Remettre le sujet sur la table ne va pas être simple…

« Il ne va pas manquer de gens pour dire +il faut aller doucement sur ce sujet+, et c’est normal. Les politiques doivent aussi répondre à ce que dit l’opinion, surtout quand elle le dit de manière aussi éruptive. Mais on ne peut pas terminer le quinquennat en n’ayant pas remis le sujet sur la table. Pour cela il faut repenser la fiscalité carbone. »

Comment la rendre plus acceptable?

« Il faut garantir que la taxe ne servira pas à financer les dépenses publiques et que son produit sera restitué euro pour euro, d’une manière qui soit juste. Beaucoup disent il y a des tas de gens qui y échappent, et c’est vrai: certaines professions bénéficient d’exonérations, les billets d’avion n’y sont pas soumis, des camions traversent la France en ayant fait le plein avant de traverser la frontière… Il faut donc élargir au maximum la taxe. Concernant l’accompagnement et les compensations, la question est de savoir quels mécanismes utiliser pour aider ceux qui sont le plus touchés. Pour l’instant, on a accompagné surtout les personnes situées en bas de l’échelle des revenus. Il faut aller plus loin, compenser les pertes de revenu jusqu’au niveau de la classe moyenne et trouver comment traiter les problèmes des ménages tributaires d’un mode de vie intensif en carbone. On ne peut pas mettre les gens face à une équation sans solution ».

Une partie de la taxe carbone sert à financer le budget de l’Etat. Il faut en finir avec cette pratique?

« On ne refera pas une taxe carbone qui produit des recettes nettes. Cette taxe carbone-là, elle est morte: il faut renoncer à cette idée. C’est aussi simple que cela. »

Emmanuel Macron a évoqué une taxe carbone « flottante ». Est-ce une bonne idée?

« On peut faire des amortisseurs, car c’est vrai que quand le prix du pétrole augmente et qu’en même temps on augmente la taxe carbone, ça pose un problème. Dans ce cas, on peut décaler les hausses de la fiscalité. Mais ce sont quand même des éléments à la marge. »

La transition écologique restera donc douloureuse…

« L’objectif qu’on s’est fixé, à savoir la neutralité carbone en 2050, implique une mutation complète de l’économie et des modes de vie. Il ne faut pas raconter aux Français que ça va être un chemin couvert de pétales de roses. On va devoir remettre en cause profondément le type d’urbanisation développé depuis une cinquantaine d’années, qui a poussé des gens à s’installer en périphérie.
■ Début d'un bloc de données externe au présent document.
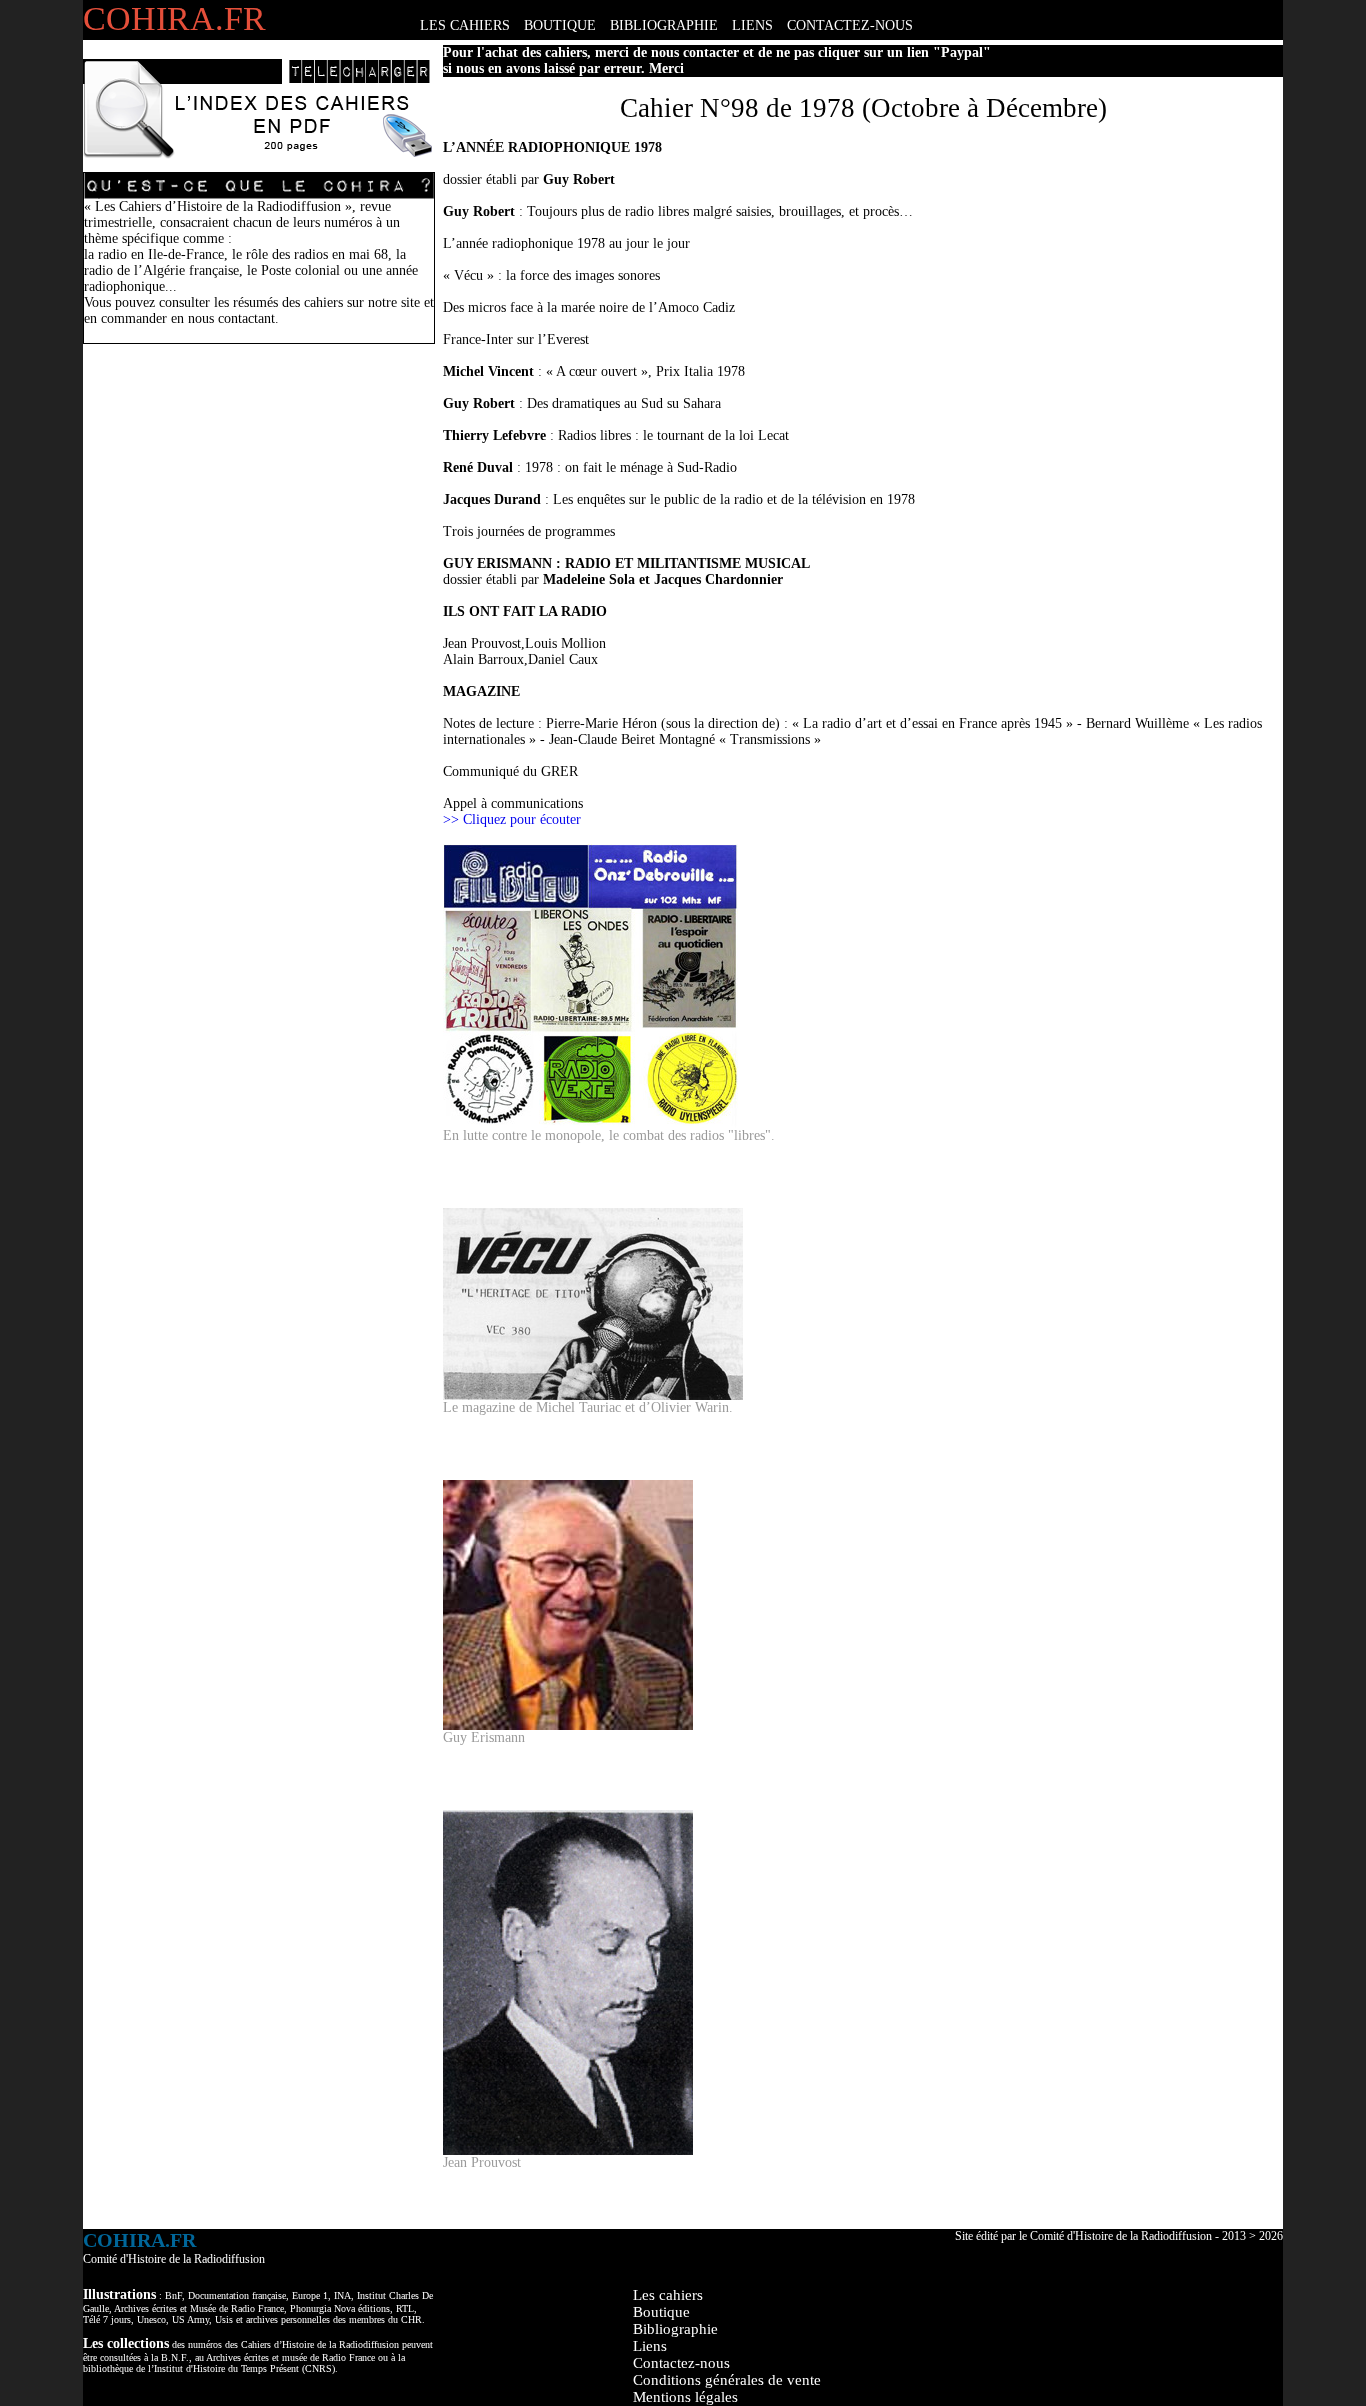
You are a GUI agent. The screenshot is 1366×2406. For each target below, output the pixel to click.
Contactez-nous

Collectivement, on va subir une perte, parce que tous les équipements, les technologies, l’habitat, vont dans un premier temps être dévalorisés. Il y aura un effet de choc, un coût collectif. Il faut le répartir équitablement, il faut que la transition soit juste et accompagner ça sur plusieurs décennies. »

Faut-il profiter des faibles taux d’intérêt pour financer par l’emprunt la transition écologique?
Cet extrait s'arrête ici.